**TO DO**
Extract verbatim every line from the one containing "Task: Choose Sign In With Google" to the final line of the records below, inclusive, and exclude all pictures.

**DATA SECTION**
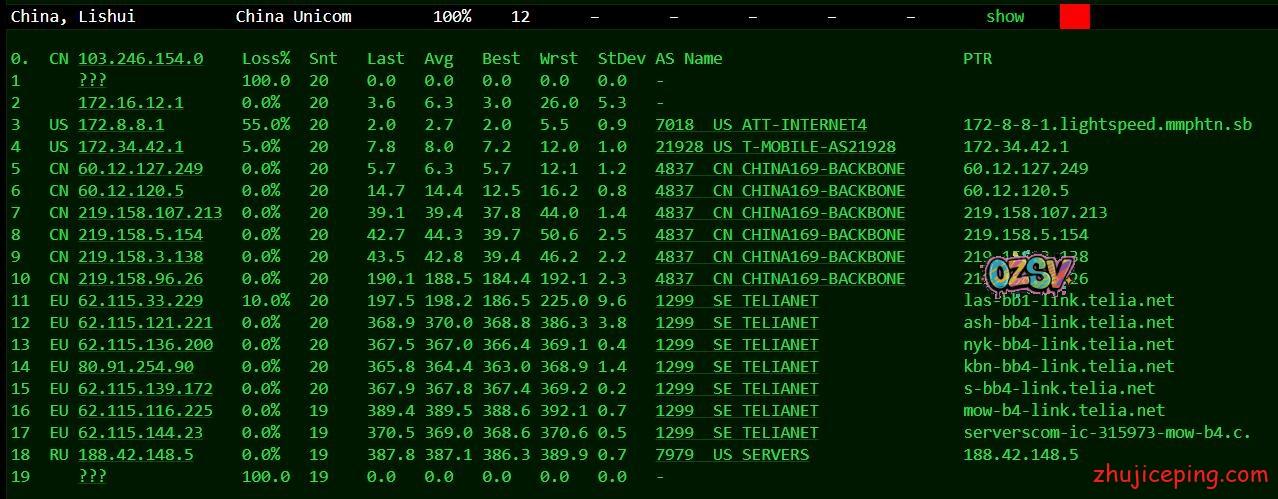Viewport: 1278px width, 499px height.
Task: Click hop 10 IP 219.158.96.26
Action: point(140,279)
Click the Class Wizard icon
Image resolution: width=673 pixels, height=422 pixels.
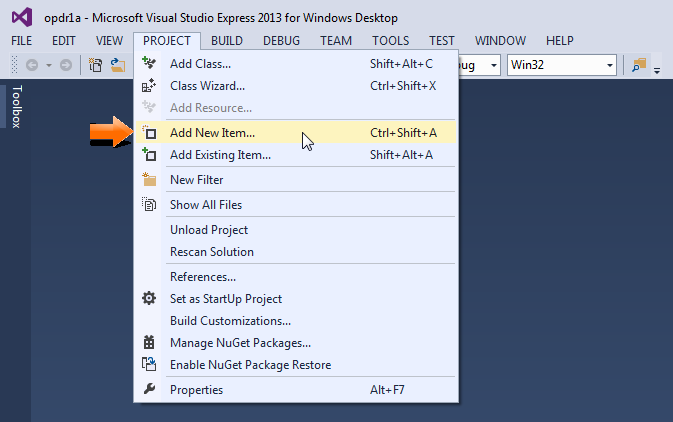[x=150, y=86]
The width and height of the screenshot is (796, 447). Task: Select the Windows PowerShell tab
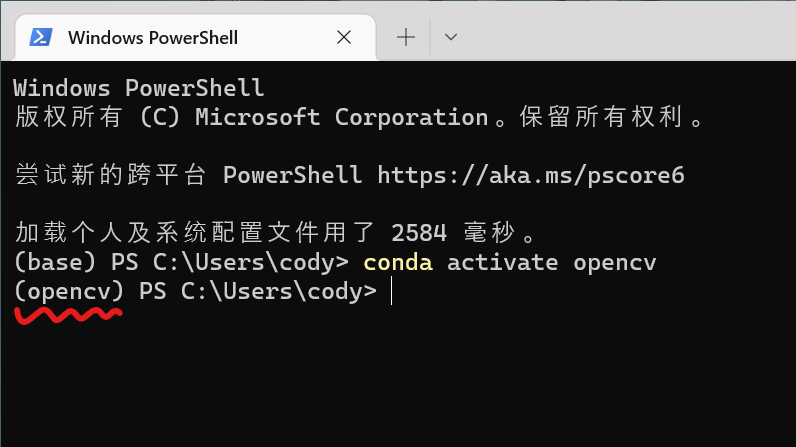pos(153,37)
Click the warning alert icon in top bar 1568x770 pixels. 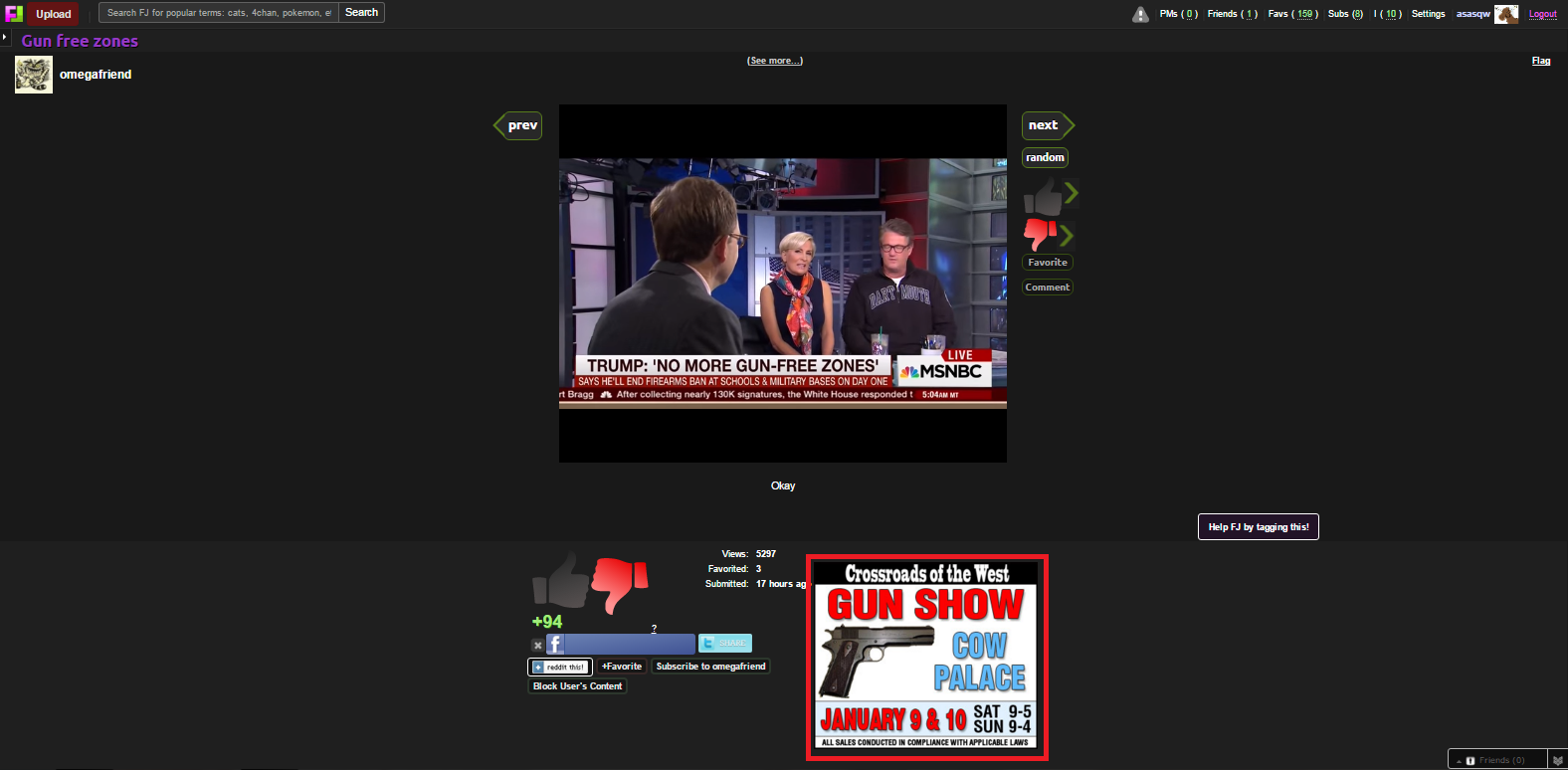tap(1140, 14)
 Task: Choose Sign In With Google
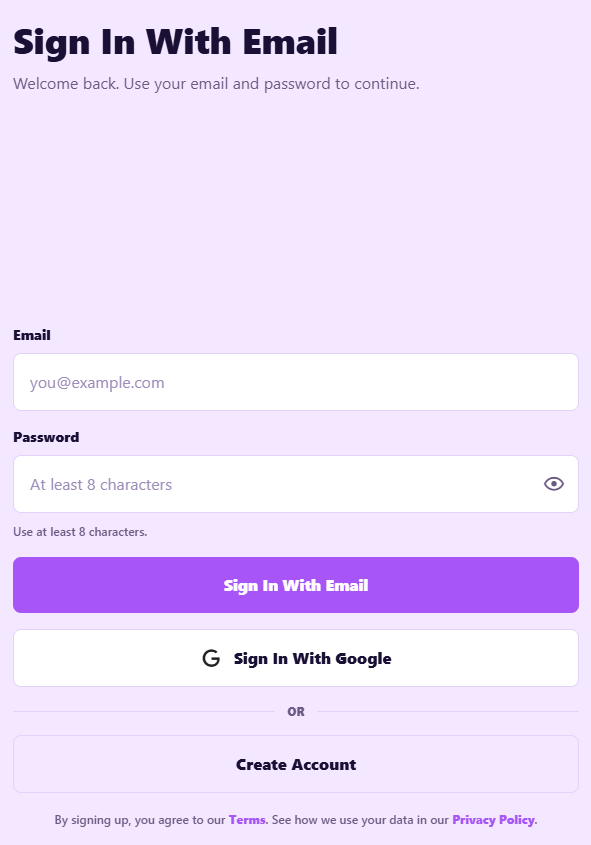click(x=296, y=658)
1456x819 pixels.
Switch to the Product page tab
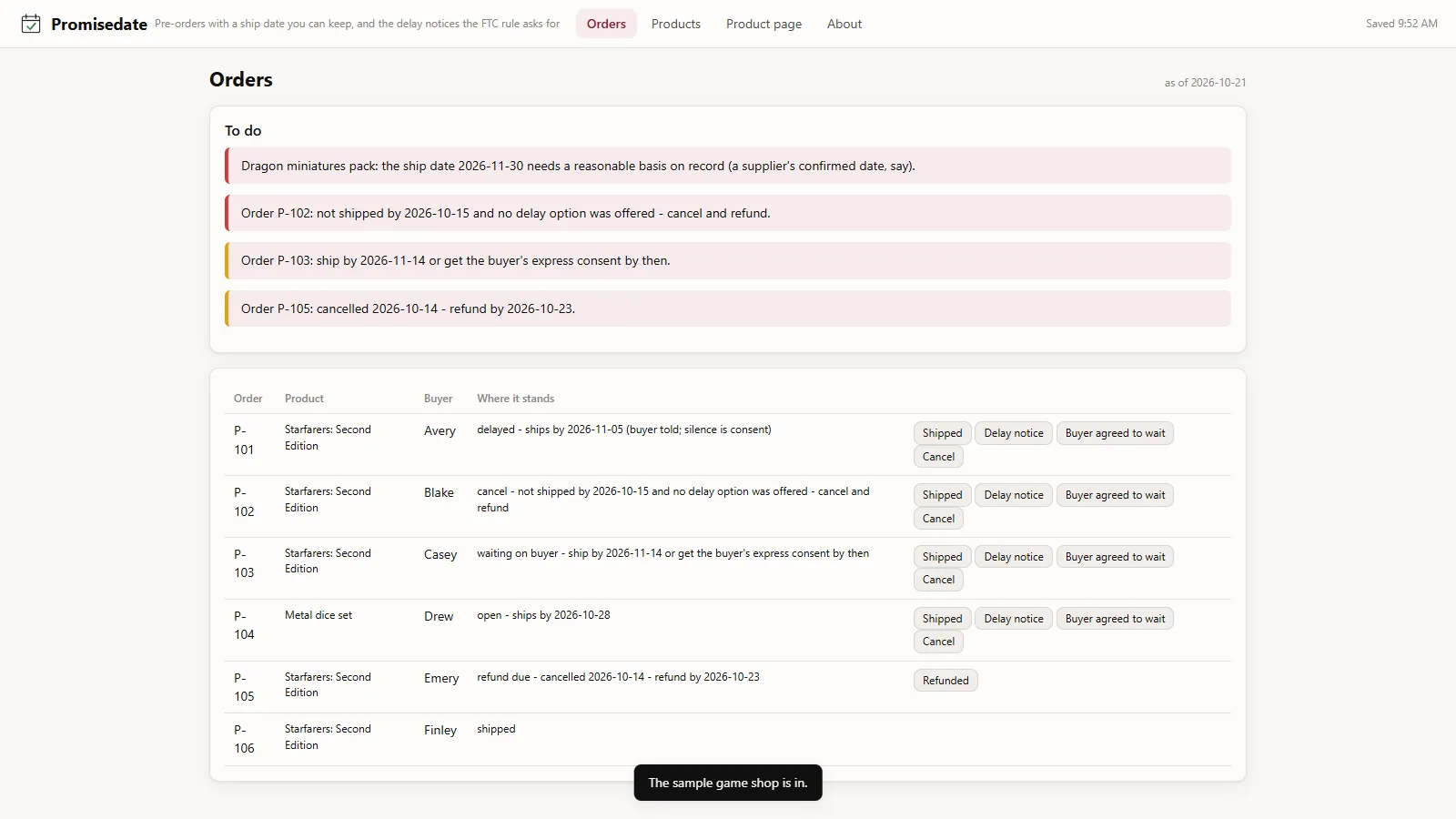(763, 24)
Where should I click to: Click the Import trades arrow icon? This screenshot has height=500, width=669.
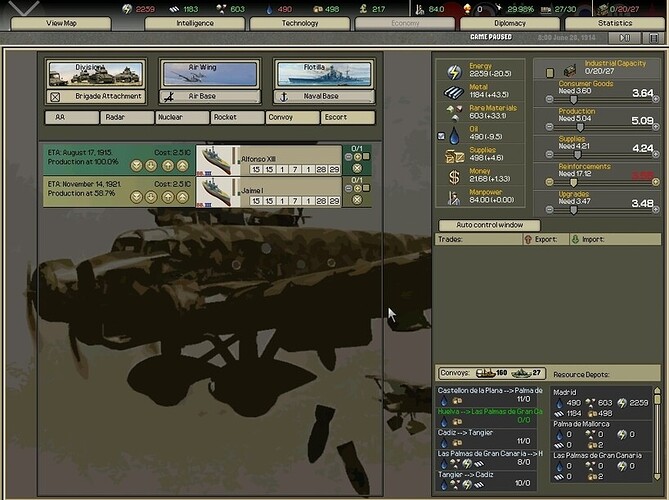click(x=575, y=240)
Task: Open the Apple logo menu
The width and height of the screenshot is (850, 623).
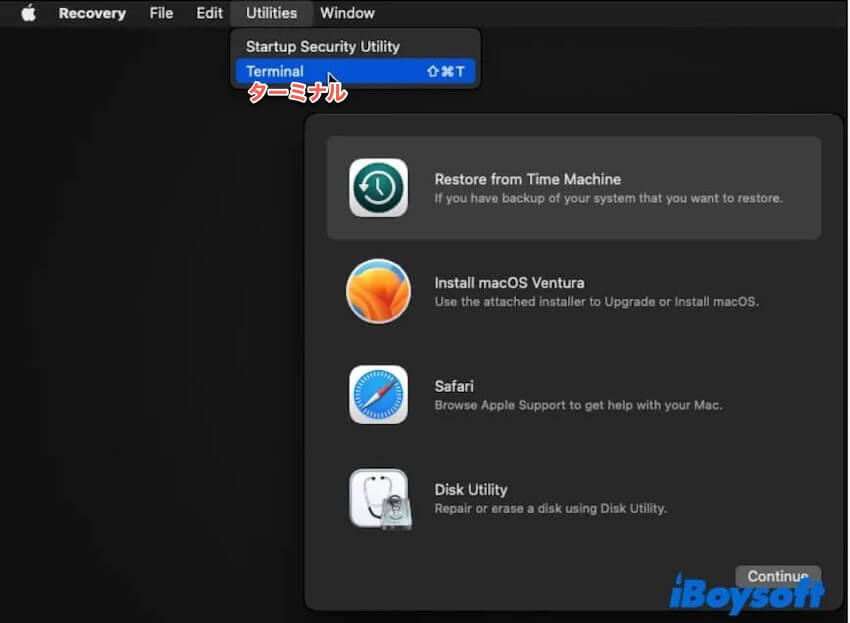Action: [28, 13]
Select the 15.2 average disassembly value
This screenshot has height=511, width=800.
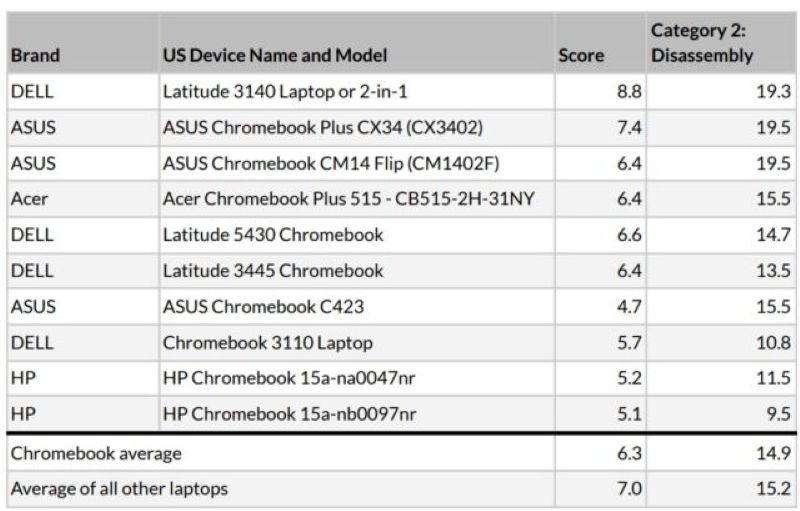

**ANSWER TO THIS EXERCISE**
 Task: Choose Sign In With Google
click(x=296, y=658)
1456x819 pixels.
Switch to the Product page tab
(763, 24)
Where should I click to: Click the Import trades arrow icon? This screenshot has height=500, width=669.
click(x=575, y=240)
Task: Open the Apple logo menu
The width and height of the screenshot is (850, 623).
Action: [28, 13]
Select the 15.2 average disassembly value
This screenshot has height=511, width=800.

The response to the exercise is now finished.